For the material that follows, return exactly the lines from the one with "This screenshot has height=543, width=758." through the one with "Task: Click the 閲覧補助 accessibility icon", both ends included.

**RECORDS FOR THE EXERCISE:**
== Segment start ==

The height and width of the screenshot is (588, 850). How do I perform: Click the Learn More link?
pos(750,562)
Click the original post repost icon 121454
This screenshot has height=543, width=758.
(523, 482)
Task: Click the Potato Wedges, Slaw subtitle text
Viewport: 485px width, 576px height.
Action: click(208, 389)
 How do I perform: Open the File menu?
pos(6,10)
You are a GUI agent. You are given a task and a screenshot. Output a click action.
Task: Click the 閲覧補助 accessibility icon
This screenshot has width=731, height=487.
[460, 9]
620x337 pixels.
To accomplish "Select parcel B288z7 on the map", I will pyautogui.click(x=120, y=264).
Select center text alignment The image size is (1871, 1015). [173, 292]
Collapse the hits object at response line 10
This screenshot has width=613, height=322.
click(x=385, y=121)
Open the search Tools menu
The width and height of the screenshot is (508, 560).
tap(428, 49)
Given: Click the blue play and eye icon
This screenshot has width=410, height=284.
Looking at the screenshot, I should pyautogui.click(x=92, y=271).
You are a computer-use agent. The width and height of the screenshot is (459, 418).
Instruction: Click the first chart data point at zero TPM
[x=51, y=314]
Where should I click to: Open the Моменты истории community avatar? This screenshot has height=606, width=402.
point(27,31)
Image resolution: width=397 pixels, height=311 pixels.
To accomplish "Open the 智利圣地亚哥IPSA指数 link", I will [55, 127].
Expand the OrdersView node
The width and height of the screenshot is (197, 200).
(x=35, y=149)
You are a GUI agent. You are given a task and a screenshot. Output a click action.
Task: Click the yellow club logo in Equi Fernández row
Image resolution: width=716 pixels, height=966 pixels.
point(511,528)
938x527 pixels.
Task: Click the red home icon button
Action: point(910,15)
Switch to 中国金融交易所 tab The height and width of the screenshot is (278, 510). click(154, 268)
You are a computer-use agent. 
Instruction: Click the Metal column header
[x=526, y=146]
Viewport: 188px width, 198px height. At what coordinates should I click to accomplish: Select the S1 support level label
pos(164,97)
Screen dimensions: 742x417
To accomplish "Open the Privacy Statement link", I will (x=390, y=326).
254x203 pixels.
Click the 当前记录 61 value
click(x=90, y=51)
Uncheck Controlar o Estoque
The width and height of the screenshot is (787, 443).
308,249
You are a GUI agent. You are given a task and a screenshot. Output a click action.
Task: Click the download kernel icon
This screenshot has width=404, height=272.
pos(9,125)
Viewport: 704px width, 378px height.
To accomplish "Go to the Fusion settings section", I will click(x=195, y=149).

== Segment end ==

**OUTPUT BELOW:**
This screenshot has height=543, width=758.
(523, 482)
Task: Click the Potato Wedges, Slaw subtitle text
Viewport: 485px width, 576px height.
Action: click(208, 389)
 How do I perform: Open the File menu?
pos(6,10)
You are a GUI agent. You are given a task and a screenshot. Output a click action.
Task: Click the 閲覧補助 accessibility icon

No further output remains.